Краткое задание: Воспроизведите без изменений часть отрывка о дисках Baby Einstein от слов «Тем самым он» до слов «словарный запас детей.» включительно.

Отрывок документа:
◇ ◇ ◇ ◇

Тем самым он дал понять, что к ограничению словарного запаса приводят диски других производителей, а не его компании. Официальный представитель «Диснея» обрушился на слова одного из соавторов Циммермана, когда тот заявил в интервью, что DVD-фильмы негативно влияют на словарный запас детей.
К сожалению, представитель «Диснея», пытаясь отстоять свою позицию, вышел за строго научные рамки и выдвинул еще более ошибочный аргумент: «Продукты Baby Einstein получили широкое признание и, при условии их надлежащего использования, они благотворно влияют на здоровье и настроение малышей».
Иными словами, продукт должен приносить пользу детям лишь из-за «широкого признания» (вероятно, со стороны родителей, многие из которых с благодарностью принимают все, что может отвлечь плачущего ребенка хотя бы на несколько минут, и охотно верят, что продукт, приобретенный ими с самыми благими намерениями, действительно полезен малышу).

◇ ◇ ◇ ◇

Фрагмент данных:
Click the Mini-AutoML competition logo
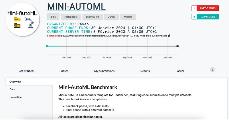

◇ ◇ ◇ ◇

Правильный ответ:
Тем самым он дал понять, что к ограничению словарного запаса приводят диски других производителей, а не его компании. Официальный представитель «Диснея» обрушился на слова одного из соавторов Циммермана, когда тот заявил в интервью, что DVD-фильмы негативно влияют на словарный запас детей.